There isn't a "right" choice. There are several combinations & the right one is the best combination for the problem at hand. Treat each triangle corner as a lever to adjust to better meet your current goals. And because plans do change, don't be afraid to adapt your levers with along them. This shouldn't be a one-time strategy but a lens for optimizing for a moment in time.
The Right Triangle for the Moment
So, what is the right choice for this moment in time? Well, it depends on where you are at and where you want to go!
Ask yourself or your team the below four questions to determine what your starting point is and which triangle formation to strive for instead:
In what situation do you find yourself? E.g., "It feels like we haven't been solving the core problem for our users—it's like we're not making it better but just different."
What two points on the Design Quality Triangle best represent the reason for your answer to #1, and why? E.g., Number of Projects & Speed of Execution. It seems like we're doing a lot of work right now, each designer has 3-4 projects in flight, and we are not spending the time to focus enough on the 'why' for the problem we want to solve...I can't remember the last time we did user research..."

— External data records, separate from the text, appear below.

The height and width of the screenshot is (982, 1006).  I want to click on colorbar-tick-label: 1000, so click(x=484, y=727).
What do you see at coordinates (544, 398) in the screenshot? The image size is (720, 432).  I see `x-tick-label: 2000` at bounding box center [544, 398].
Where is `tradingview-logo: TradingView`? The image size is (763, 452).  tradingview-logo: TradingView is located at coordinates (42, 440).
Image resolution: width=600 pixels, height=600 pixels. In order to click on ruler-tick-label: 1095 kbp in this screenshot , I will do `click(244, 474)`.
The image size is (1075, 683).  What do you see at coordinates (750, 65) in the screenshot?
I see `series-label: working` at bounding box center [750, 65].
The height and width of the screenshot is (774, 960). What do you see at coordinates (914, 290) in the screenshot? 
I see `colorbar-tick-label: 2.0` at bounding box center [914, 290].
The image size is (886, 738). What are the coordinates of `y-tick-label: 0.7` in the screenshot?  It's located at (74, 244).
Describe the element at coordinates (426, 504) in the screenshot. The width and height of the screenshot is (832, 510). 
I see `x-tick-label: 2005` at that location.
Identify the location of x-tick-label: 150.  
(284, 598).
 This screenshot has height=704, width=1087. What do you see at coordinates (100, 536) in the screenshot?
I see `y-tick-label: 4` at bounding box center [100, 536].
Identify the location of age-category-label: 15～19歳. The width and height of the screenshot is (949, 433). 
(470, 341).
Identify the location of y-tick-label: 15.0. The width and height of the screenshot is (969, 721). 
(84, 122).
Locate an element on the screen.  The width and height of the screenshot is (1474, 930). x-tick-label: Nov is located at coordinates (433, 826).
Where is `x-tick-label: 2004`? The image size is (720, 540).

What is your desired end goal? E.g., "Each project focuses more on nailing the problem statement at the beginning of a project, and gives more time to validate concepts with usability research, in every case that it is applicable."
How do you have to adjust your Design Quality Triangle to achieve the results you want? E.g., "Scope/Depth of Work & Speed of Execution. To spend more time on kickoff & research, let's sacrifice the number of projects we are doing and give each project more padding. This will decrease our output numbers relatively in Q1, so I will work with our Product & Engineering teams to prioritize and advocate hiring one additional designer this quarter. This way, we can recover our original volume of output in Q2 without sacrificing quality."
The gap between step two and four is the difference between where you are and where you want to be. Now you have a plan, a way of recognizing when it is or isn't happening, and a way of speaking about it.
"Articulation heightens clarity." —Eva Hoffman.
Once you verbalize where you think you are relative to where you want to be, you are one step closer to doing something about it. You can then write an action plan to bridge the gap.
Frameworks Are A Means
The Design Quality Triangle and the Designer's Quality Dilemma embedded in its design, like most frameworks for understanding, aren't perfect. They shouldn't be considered dogma. There are sometimes other factors at play. But, they are a means to better outcomes. They can be useful frameworks to start thinking about and articulating to you, your team, or your stakeholders how to better optimize your time and resources. It can help visualize your advocacy for new hires. Use it in whatever way you find it useful. And don't when it's not.
Either way, the deliberate choosing of your constraints equals the deliberate choosing of your potential outcomes.